Source records: Begin
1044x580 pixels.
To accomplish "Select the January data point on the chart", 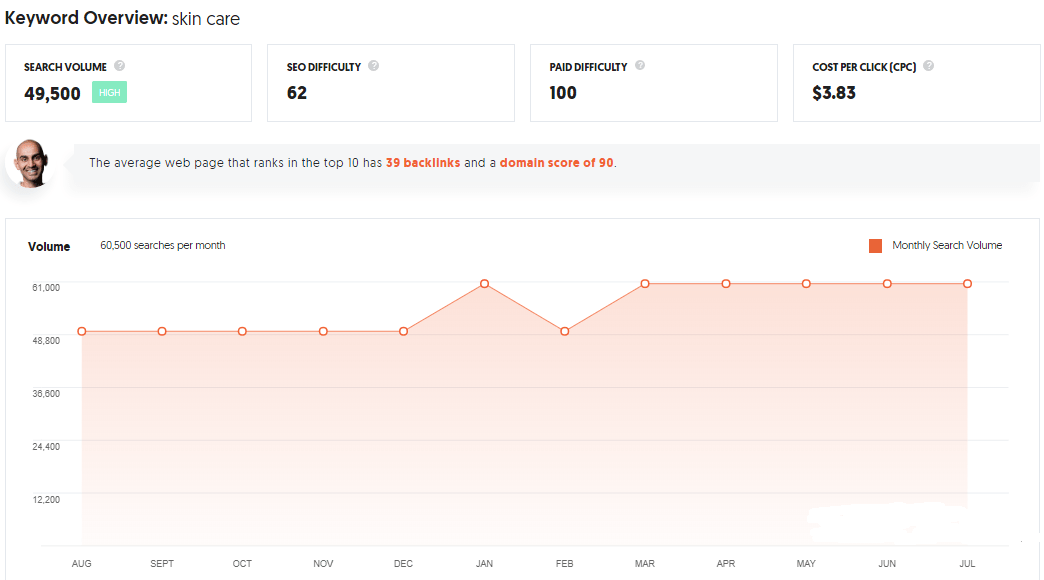I will click(484, 284).
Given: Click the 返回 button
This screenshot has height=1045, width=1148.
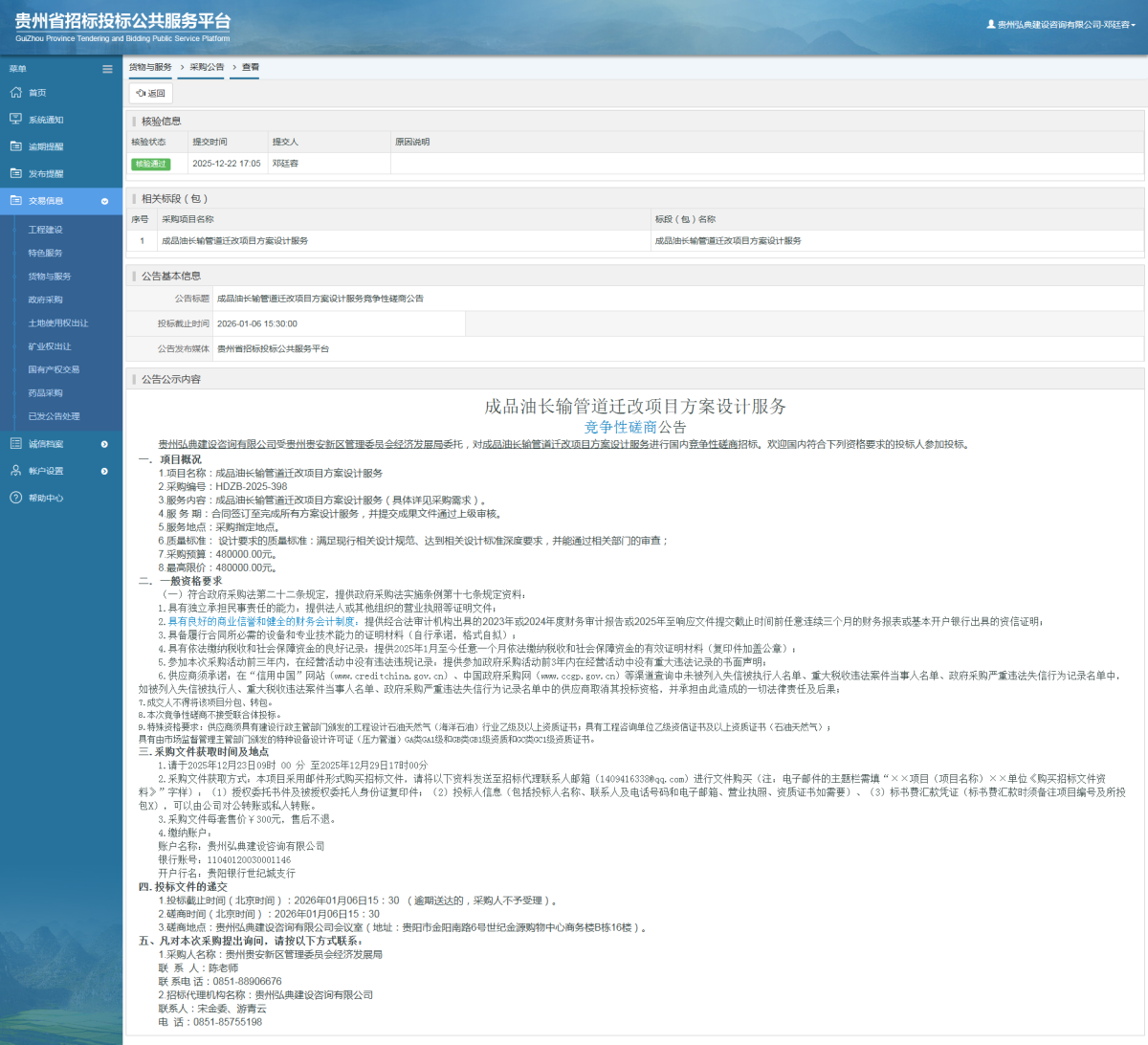Looking at the screenshot, I should click(x=150, y=93).
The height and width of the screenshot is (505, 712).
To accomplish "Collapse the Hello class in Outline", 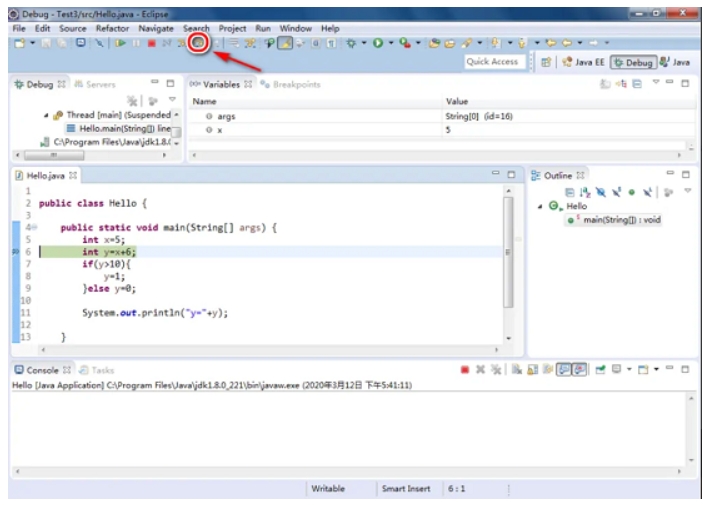I will 541,206.
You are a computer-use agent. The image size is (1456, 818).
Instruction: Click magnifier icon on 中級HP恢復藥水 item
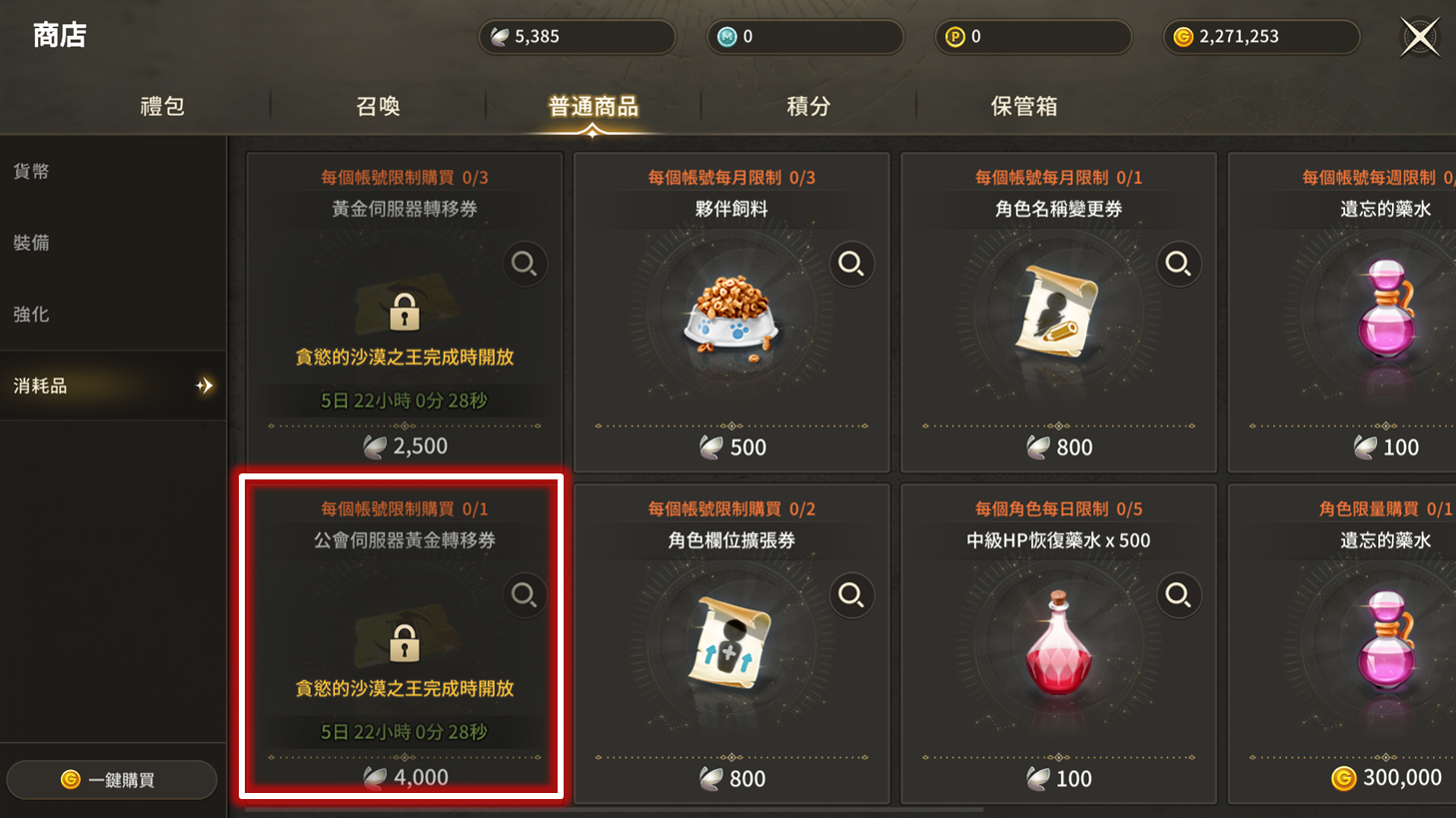(x=1178, y=595)
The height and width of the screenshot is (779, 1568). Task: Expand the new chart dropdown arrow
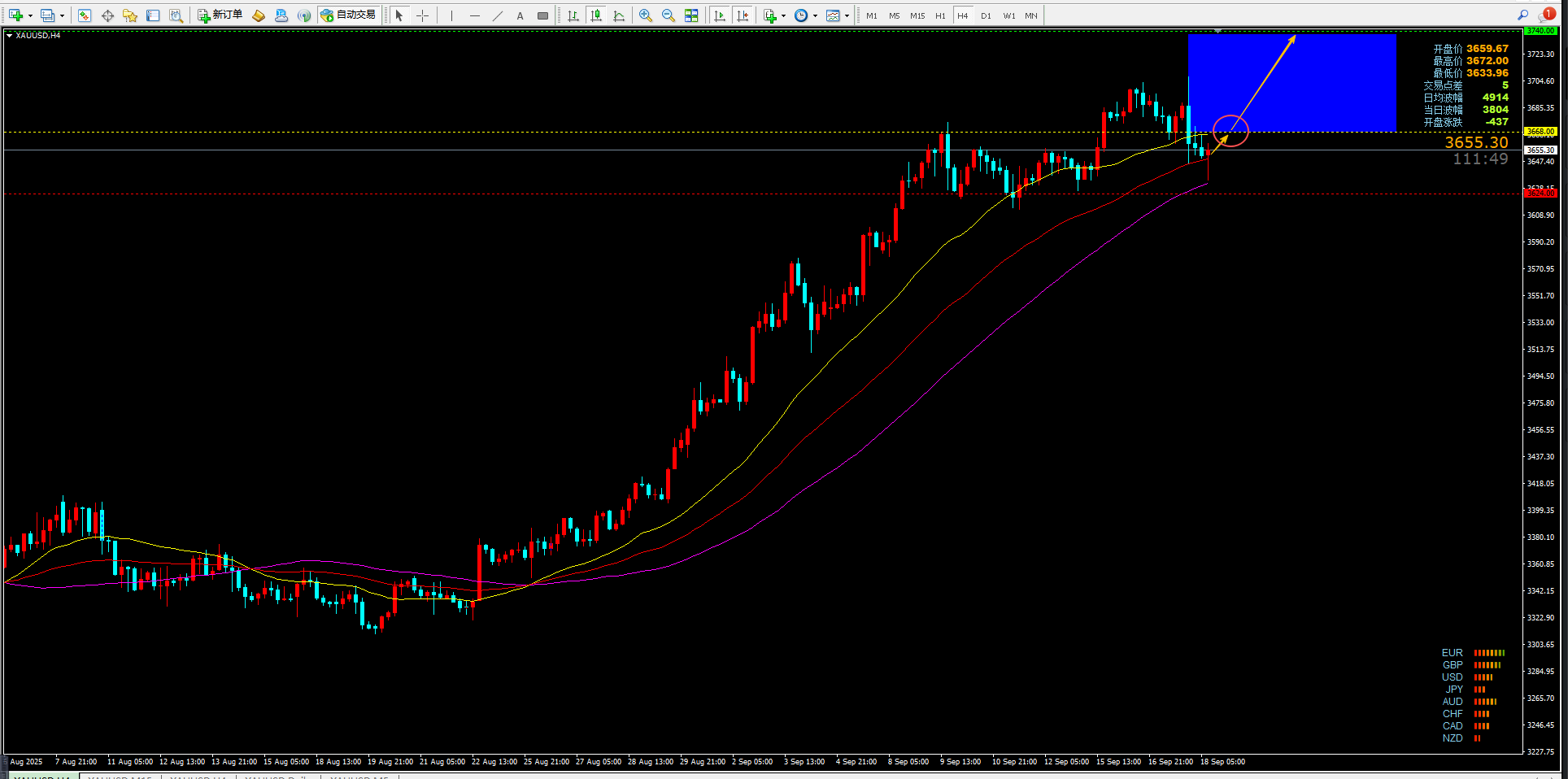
Source records: End
Exercise prompt |
Retype exactly, and only, the lines from the one containing "Instruction: Click magnifier" through the end of the records above. Pictures stay out of the copy.

Task response |
Instruction: Click magnifier icon on 中級HP恢復藥水 item
(x=1178, y=595)
The height and width of the screenshot is (779, 1568). Task: Expand the new chart dropdown arrow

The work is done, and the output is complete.